----- Extracted material

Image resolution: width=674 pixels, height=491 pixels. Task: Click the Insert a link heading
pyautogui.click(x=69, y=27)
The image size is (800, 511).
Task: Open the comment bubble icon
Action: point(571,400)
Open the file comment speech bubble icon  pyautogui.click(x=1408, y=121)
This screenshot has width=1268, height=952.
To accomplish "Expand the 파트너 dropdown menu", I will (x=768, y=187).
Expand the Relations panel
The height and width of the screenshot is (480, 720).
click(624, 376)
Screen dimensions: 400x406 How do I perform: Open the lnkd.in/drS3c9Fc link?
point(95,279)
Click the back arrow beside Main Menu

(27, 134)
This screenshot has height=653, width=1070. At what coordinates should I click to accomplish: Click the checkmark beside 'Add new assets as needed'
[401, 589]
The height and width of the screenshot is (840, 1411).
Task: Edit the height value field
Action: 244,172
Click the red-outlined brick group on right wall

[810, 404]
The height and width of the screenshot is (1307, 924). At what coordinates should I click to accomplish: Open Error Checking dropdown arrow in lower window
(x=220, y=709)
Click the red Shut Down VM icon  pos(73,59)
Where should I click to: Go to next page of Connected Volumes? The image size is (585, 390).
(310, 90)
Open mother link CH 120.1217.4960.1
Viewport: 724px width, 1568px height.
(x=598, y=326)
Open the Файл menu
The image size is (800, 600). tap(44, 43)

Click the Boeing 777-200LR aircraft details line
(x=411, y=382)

----------

The answer must be the line containing "This screenshot has width=1268, height=952." and every line after it through the last line of the records above, repeated exactly.

** Answer box **
This screenshot has width=1268, height=952.
To accomplish "Expand the 파트너 dropdown menu", I will (x=768, y=187).
Expand the Relations panel
The height and width of the screenshot is (480, 720).
click(624, 376)
Screen dimensions: 400x406 How do I perform: Open the lnkd.in/drS3c9Fc link?
point(95,279)
Click the back arrow beside Main Menu

(27, 134)
This screenshot has height=653, width=1070. At what coordinates should I click to accomplish: Click the checkmark beside 'Add new assets as needed'
[401, 589]
The height and width of the screenshot is (840, 1411).
Task: Edit the height value field
Action: 244,172
Click the red-outlined brick group on right wall

[810, 404]
The height and width of the screenshot is (1307, 924). At what coordinates should I click to accomplish: Open Error Checking dropdown arrow in lower window
(x=220, y=709)
Click the red Shut Down VM icon  pos(73,59)
Where should I click to: Go to next page of Connected Volumes? The image size is (585, 390).
(310, 90)
Open mother link CH 120.1217.4960.1
Viewport: 724px width, 1568px height.
(x=598, y=326)
Open the Файл menu
The image size is (800, 600). tap(44, 43)

Click the Boeing 777-200LR aircraft details line
(x=411, y=382)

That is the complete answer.